The focus of this post is specifically on one of the seven checks that the game performs to score your letter, which does not work as intended. Internally called “check B,” the game uses a trigram-based system to try and ensure you are writing real English words. This works by checking the first three characters of all words in your letter and cross-referencing them with a pre-made lookup table. The game has 26 lookup tables for each letter of the alphabet, all of which are arrays containing pairs of characters that are considered valid to follow the key letter. For example, the trigram table for the letter “A” looks like this:

static u8 str_a_table[] = {
  CHAR_b, CHAR_l,
  CHAR_b, CHAR_o,
  CHAR_b, CHAR_r,
  CHAR_b, CHAR_s,
  ...
  0, 0
};

So, if any word in your letter begins with the letter ‘A’, this lookup table is referenced to check the next two characters that follow the letter ‘A’. This way, words like “able”, “above”, and “abrupt” are all considered valid because they begin with { a, b, l } , { a, b, o } , and { a , b , r }, respectively. However, following this system, words like “abbey” would not be considered valid since {b , b} does not appear in the trigram lookup table for the letter ‘A’. Again, there are tables like this for each letter of the alphabet, and they collectively define all of the trigrams that the game considers valid. In terms of scoring, this check counts all of the valid trigrams it finds in your letter, multiplies it by 3, and adds it to your letter’s total score.

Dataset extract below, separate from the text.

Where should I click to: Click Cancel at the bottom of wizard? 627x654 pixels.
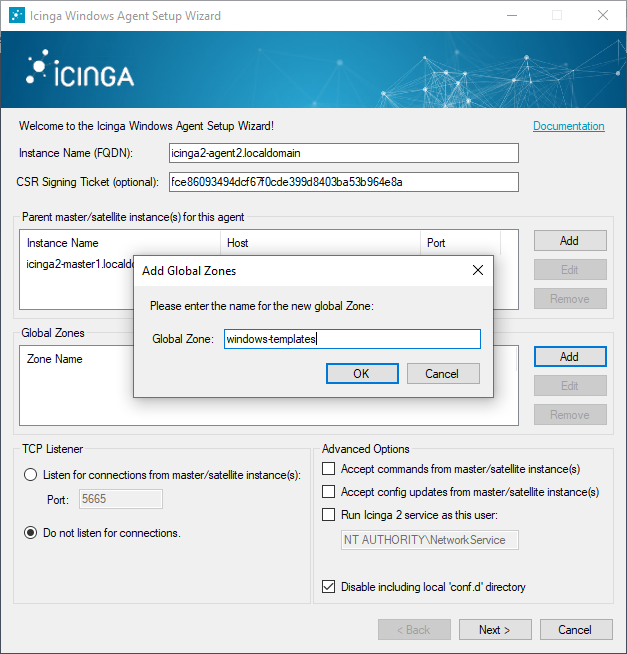(574, 630)
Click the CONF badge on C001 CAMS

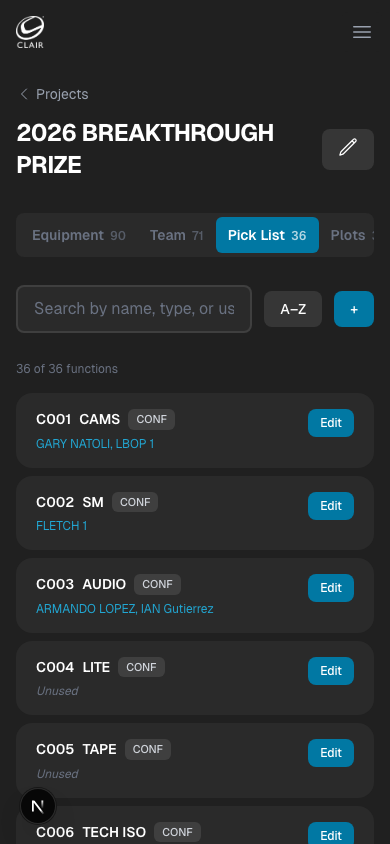(x=151, y=419)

Checking the beginning of words for common trigrams like this isn’t a bad idea and I think it was actually a pretty clever way to favorably score letters that contained real words. However, again, the issue is that this check does not work as intended due to a large oversight.

The Bug

Whenever the game references a trigram table, it loops through each pair of characters looking for a match. Naturally, the game is supposed to stop checking when it reaches the end of the table, but this does not happen in the North American / Australian versions of the game. Instead, the game will continue looking for pairs of matching characters outside of the array boundaries in RAM. This bug occurs because the game will only stop looking for pairs of characters if it comes across a special “stop character” at an even index. This stop character is internally hexadecimal 0x7F, and every table is supposed to be appended with a pair of these stop characters. However, instead, every table is appended with 0x00, which does not instruct the game to stop checking for trigrams. Thus, whenever any table is referenced for a lookup and there is not a matching pair of characters found, the game will continue looking into RAM until it comes across a random 0x7F byte on an even index that instructs the game to stop. Note that this 0x7F byte must occur on at an offset in RAM ending in 0x0, 0x2, 0x4, 0x6, 0x8, 0xA, 0xC, or 0xE because the game increments the searching index by +2 each loop, which allows for pairs of characters to be detected. Thus, any stop value found on odd-ending offsets will be skipped over.

The Effect

The trigram tables are all set up back-to-back and alphabetically in RAM, starting at offset 0x8069F320. Due to the fact that indexing does not stop at the end of each table, each letter’s trigram table effectively adopts the valid characters of all letters that come after it alphabetically. For example, the trigram table for the ‘B’ looks like this:

static u8 str_b_table[] = {
  CHAR_a, CHAR_b,
  CHAR_a, CHAR_c,
  CHAR_a, CHAR_d,
  CHAR_a, CHAR_g,
  ...
  0, 0
};

However, because this trigram table is laid out after trigram table ‘A’ in RAM, all of these pairings of characters are now valid for the letter ‘A’ as well. This means nonsense words like “Aablsdasda” count as valid since the two characters after ‘A’ are { a , b } and that pairing is considered valid for trigram table ‘B’, which letter ‘A’ adopts due to the bug. From here, you can easily surmise the effect of this bug, where any word beginning with the letter ‘A’ effectively adopts all the valid character pairings for trigram tables ‘B’ through ‘Z’. This continues down the chain, where any word beginning with the letter ‘B’ also adopts the valid character pairings of trigram tables ‘C’ through ‘Z’, and so on.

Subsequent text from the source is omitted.